Pink Hybrid Kordesii rose cultivar

Rosa 'William Baffin' is a deep pink Hybrid Kordesii rose cultivar, bred by Canadian rose breeder, Felicitas Svejda in 1974. It was introduced in Canada in 1983 by Agriculture and Agri-Food Canada. It is one of the hardiest of the Canadian Explorer roses that Svejda developed and named in honour of legendary Canadian explorers.

==Description==
'William Baffin' is a tall Hybrid Kordesii shrub rose variety, 7 to 10 ft in height, with a 3 to 4 ft spread. It has semi-double (8–15 petals), medium-sized 2.5 in flowers and a flat, saucer-shaped bloom form. Blooms are deep pink with golden stamens and flashes of white at the center of the petal. Flowers are carried in clusters of 10–30 and have either no fragrance or a light fragrance. The plant has an arching, climbing growth habit and small, glossy, dark green foliage. It is very disease resistant and blooms continuously throughout the season.

==History==
===Felicitas Svejda===
Felicitas Svejda was born November 8, 1920, in Vienna, Austria. She studied agricultural science at the University of Natural Resources and Life Sciences in Vienna, where she earned a PhD in 1948. She moved to Canada in 1953, and was hired by the Canadian Department of Agriculture's research division in Ottawa, Ontario. Her first project was researching cereal grains, but later began working with ornamental plants. Svejda was given a new project in 1961 to create a series of winter hardy roses, which would thrive in the coldest regions of Canada, with sub-freezing winter temperatures of -50 C, and would also flower regularly during Canada's short growing season.

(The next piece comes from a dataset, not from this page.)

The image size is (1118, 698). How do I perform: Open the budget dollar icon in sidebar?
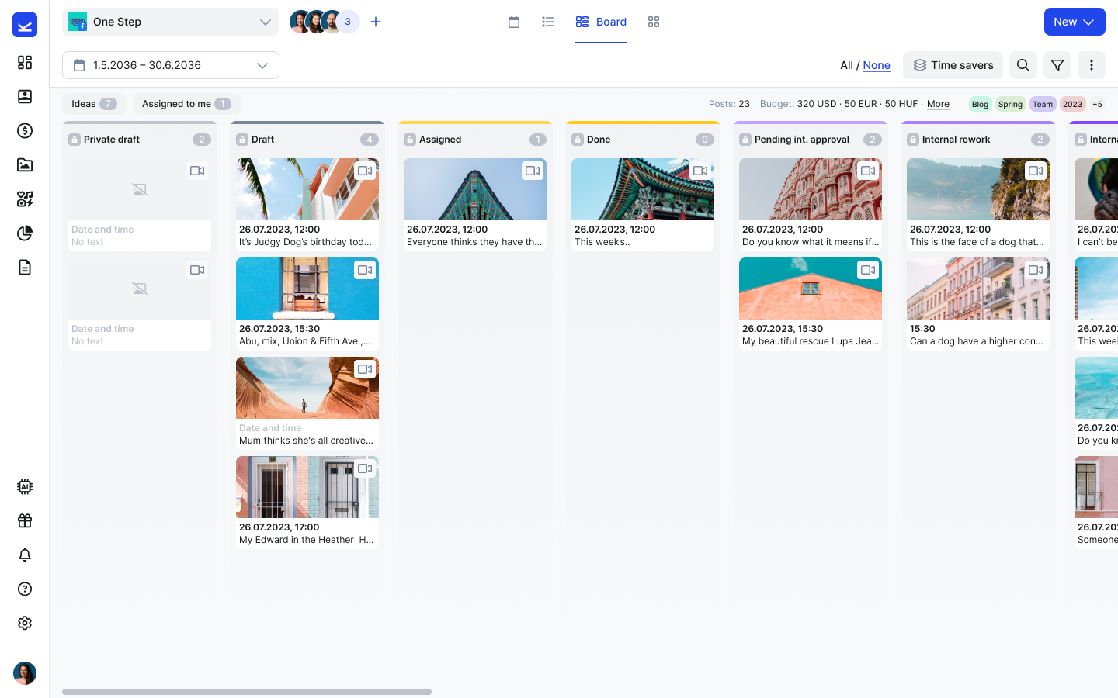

With no prior knowledge of roses, Svejvda developed a successful rose-breeding program at the Central Experimental Farm (CEF) in Ottawa. From the 1960s to the 1980s, she introduced many new cultivars, including 22 roses in the Explorer Rose Series, named in honour of Canadian explorers. Some of her most popular cultivars are: 'John Cabot', 'Alexander MacKenzie', 'David Thompson', and 'Jens Munk'. Svejvda led the rose-breeding program at CEF for 25 years, until her retirement in 1985. Her roses continued to be introduced in Canada well into the 1990s. Svejda died Jan. 19, 2016 in Ottawa at the age 95.

==='William Baffin' ===
Svejda bred 'William Baffin' in 1974 by crossing 	'Kordesii' x ('Red Dawn' x 'Suzanne'). The rose cultivar was introduced in Canada in 1983 by Agriculture and Agri-Food Canada. It is considered one of the hardiest and most vigorous of the Explorer Roses that Svejda developed to withstand the harsh Canadian winters and thrive in its short growing season. 'William Baffin' is named for English navigator, William Baffin, (c. 1584–1622), who is best known for his attempt to discover a Northwest Passage from the Atlantic to the Pacific. He is also the first European to discover Baffin Bay in Canada.